Ms. Davila testified that when they arrived at the corner, Ms.
Medina exited the car and conferred with [Appellant], then
returned to the car with [Appellant], opened the rear door and
instructed Ms. Davila to look at [Appellant] so Ms. Davila would be
able to recognize him later. Ms. Medina told [Appellant] that if
she could not pick up the rent, that Davila would pick up the
money for her. Carmen Medina closed the door and started
walking around the back of the vehicle towards the driver’s side
of the SUV. [Appellant] had started to walk away before turning
back and firing shots at Medina and the front passenger, Thomas
Gorman. Yvette Davila grabbed the young boy and ducked down
in the back seat of the vehicle until the shots stopped. [Medina
and Gorman died from their gunshot wounds.]

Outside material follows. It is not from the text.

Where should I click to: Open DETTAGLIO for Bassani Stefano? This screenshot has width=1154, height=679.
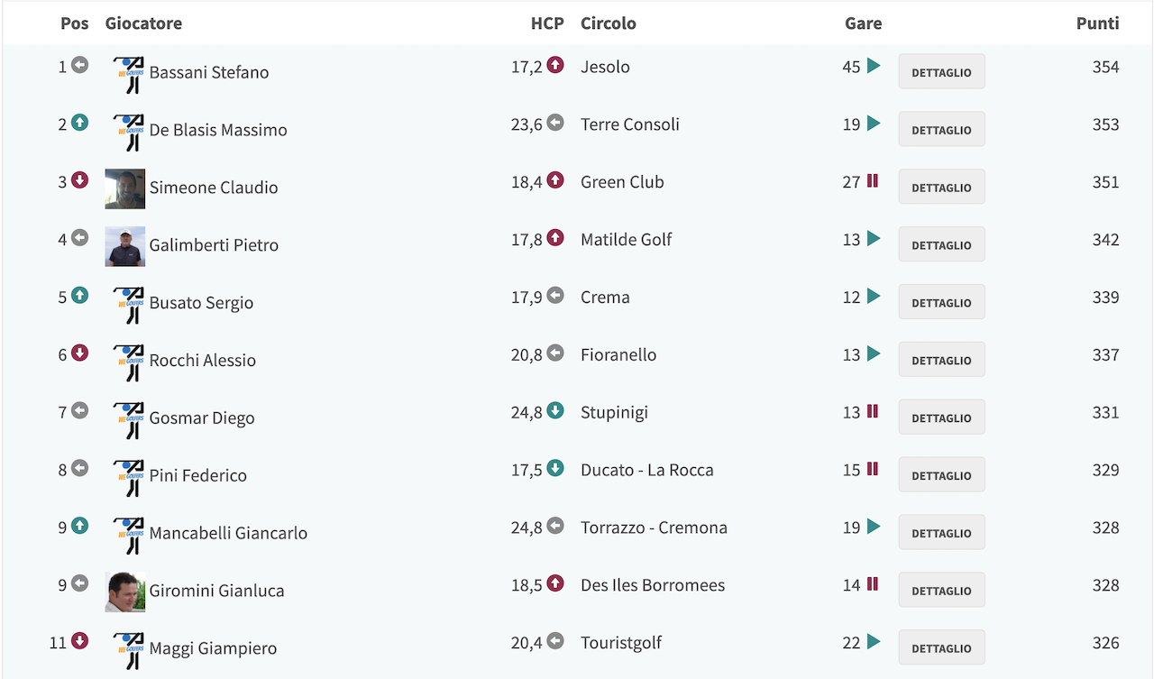click(941, 72)
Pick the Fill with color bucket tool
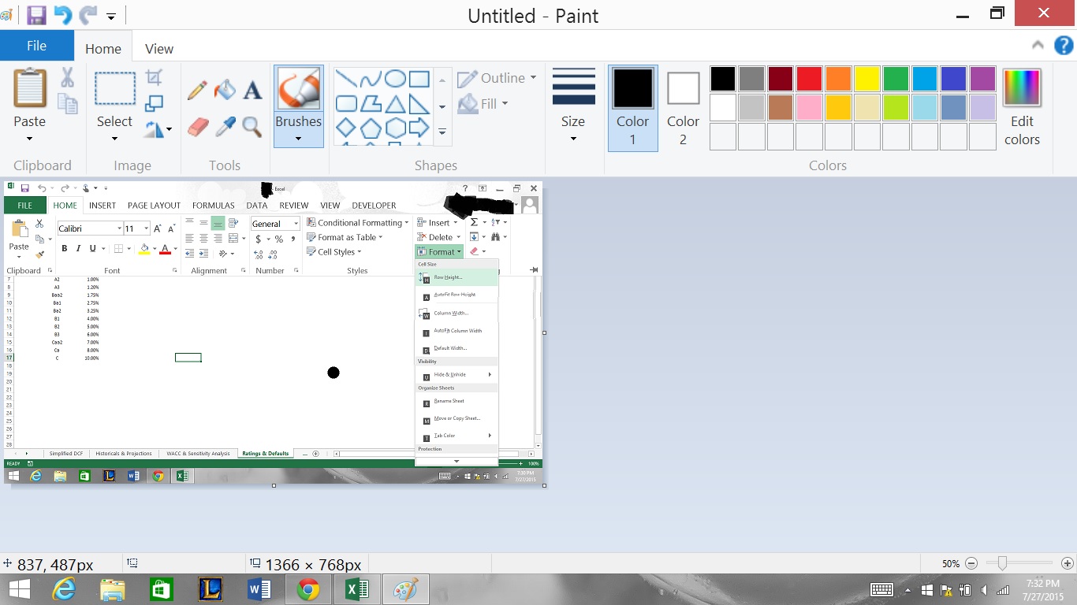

In addition to Ms. Davila’s eyewitness testimony, the
prosecution presented the testimony of Angel Torres, a fellow
inmate incarcerated with [Appellant], who testified that
[Appellant] confessed to him that Medina was demanding $500 in
rent for the corner on which he sold heroin, that he no longer
wanted to pay her, and that when they walked back to the car[,]
he shot and killed Medina and Gorman. Additionally, Patricia
Brown testified that she was [Appellant’s] girlfriend in 2013 and
she was told by [Appellant] to cut off service to his phone as he
was afraid the police would be able to trace the phone. [Appellant]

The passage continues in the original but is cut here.